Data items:
===============
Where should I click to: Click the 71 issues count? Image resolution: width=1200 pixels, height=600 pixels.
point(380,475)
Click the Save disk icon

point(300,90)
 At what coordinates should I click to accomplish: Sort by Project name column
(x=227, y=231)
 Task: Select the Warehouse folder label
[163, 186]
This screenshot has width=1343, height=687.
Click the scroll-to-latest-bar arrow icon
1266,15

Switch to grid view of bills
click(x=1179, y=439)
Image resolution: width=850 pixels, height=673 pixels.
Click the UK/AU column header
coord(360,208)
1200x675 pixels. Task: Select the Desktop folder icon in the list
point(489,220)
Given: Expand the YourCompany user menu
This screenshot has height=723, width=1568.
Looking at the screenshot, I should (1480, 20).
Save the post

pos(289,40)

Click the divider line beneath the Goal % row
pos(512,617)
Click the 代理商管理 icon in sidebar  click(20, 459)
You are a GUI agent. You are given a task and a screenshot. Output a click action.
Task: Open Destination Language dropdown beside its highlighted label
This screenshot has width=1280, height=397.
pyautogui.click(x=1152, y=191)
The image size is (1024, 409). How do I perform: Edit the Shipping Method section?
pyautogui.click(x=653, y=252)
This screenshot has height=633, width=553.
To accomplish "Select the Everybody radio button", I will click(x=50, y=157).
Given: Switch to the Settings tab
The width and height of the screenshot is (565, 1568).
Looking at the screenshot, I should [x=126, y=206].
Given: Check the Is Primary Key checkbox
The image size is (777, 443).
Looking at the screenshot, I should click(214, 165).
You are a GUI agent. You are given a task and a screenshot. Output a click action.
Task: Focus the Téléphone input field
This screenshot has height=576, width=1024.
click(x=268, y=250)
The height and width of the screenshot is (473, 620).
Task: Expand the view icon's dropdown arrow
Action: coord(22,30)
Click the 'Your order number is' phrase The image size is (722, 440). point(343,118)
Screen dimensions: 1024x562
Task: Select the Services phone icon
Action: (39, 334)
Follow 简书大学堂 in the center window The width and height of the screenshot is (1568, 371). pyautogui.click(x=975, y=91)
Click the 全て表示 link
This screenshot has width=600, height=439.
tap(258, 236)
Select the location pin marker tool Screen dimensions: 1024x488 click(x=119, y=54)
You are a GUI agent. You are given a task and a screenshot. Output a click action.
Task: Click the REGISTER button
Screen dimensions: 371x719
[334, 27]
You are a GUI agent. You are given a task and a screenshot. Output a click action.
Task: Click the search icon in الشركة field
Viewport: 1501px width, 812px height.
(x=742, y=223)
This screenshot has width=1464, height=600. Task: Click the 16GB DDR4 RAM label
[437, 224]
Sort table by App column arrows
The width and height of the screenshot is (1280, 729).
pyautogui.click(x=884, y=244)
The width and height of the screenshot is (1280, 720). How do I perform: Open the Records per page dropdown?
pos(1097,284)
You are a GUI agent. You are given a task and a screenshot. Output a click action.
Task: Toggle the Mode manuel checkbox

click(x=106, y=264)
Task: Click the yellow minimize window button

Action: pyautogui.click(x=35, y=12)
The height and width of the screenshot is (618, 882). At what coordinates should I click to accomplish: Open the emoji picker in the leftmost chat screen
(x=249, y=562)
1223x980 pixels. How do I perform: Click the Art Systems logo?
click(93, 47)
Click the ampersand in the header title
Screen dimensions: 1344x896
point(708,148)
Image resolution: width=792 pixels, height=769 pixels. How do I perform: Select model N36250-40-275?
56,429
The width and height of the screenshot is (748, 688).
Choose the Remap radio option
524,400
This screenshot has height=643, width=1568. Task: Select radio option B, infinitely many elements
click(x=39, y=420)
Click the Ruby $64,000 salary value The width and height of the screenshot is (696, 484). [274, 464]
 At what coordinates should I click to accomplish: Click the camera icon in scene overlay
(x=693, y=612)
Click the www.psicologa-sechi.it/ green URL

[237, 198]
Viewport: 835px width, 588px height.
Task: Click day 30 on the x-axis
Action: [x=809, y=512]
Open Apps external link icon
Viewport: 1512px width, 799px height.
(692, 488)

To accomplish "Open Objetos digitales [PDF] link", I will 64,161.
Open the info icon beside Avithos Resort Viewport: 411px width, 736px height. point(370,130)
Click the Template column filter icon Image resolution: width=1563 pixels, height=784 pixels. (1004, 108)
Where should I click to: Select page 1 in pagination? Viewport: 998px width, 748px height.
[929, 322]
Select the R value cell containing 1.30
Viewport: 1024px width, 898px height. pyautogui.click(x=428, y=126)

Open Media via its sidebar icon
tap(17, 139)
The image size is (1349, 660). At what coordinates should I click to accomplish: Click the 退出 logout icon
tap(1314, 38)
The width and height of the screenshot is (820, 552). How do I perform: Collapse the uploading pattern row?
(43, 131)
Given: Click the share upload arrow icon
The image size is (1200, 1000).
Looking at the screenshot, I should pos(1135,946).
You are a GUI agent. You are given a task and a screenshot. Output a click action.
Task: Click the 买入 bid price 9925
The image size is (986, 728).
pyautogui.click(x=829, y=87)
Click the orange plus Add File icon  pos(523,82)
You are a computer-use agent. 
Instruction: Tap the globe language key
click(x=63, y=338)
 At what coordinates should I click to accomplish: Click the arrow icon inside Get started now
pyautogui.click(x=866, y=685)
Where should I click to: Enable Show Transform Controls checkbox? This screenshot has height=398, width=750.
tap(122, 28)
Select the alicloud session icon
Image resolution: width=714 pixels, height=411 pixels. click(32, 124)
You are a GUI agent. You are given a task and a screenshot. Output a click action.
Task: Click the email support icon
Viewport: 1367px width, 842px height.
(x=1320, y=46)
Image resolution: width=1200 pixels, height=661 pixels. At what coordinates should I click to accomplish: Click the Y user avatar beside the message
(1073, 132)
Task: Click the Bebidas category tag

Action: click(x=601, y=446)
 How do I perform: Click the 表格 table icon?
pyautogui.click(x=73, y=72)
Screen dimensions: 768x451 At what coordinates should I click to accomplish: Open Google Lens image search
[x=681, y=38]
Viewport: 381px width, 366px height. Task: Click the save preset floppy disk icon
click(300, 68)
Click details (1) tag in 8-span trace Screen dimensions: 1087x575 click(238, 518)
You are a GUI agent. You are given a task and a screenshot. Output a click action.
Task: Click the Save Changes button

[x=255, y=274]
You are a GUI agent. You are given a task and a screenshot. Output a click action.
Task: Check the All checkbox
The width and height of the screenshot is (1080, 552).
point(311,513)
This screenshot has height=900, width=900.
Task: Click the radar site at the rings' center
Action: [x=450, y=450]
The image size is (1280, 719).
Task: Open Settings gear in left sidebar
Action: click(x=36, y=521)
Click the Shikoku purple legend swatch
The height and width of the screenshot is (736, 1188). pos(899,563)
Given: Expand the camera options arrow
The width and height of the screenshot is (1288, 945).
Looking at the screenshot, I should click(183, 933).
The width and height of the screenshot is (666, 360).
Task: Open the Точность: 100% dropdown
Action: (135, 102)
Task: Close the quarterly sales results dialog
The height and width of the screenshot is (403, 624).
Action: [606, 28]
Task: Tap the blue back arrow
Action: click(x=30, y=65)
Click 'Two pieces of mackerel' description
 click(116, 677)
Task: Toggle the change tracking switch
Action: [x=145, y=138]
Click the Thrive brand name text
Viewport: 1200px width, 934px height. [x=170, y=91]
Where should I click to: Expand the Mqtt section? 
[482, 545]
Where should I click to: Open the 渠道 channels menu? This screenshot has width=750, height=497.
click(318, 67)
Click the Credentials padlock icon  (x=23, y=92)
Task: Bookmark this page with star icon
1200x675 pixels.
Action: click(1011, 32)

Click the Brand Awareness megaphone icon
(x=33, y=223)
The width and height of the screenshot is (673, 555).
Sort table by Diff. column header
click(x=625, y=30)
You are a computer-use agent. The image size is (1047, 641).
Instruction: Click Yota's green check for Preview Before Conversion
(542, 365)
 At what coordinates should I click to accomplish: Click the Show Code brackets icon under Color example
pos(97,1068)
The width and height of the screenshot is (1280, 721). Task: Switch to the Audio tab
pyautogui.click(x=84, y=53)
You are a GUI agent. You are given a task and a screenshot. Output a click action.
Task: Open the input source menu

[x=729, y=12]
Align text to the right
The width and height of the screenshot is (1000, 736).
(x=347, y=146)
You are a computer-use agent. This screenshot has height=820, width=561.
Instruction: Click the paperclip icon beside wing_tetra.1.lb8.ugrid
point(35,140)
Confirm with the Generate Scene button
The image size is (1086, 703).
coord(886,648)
===============
◆ Task item
Filter the records above and return every line that holds the word "computer".

◆ The completed task
You are a computer-use agent. 
You are a computer-use agent. The image size is (1047, 641).
You are a computer-use agent. This screenshot has height=820, width=561.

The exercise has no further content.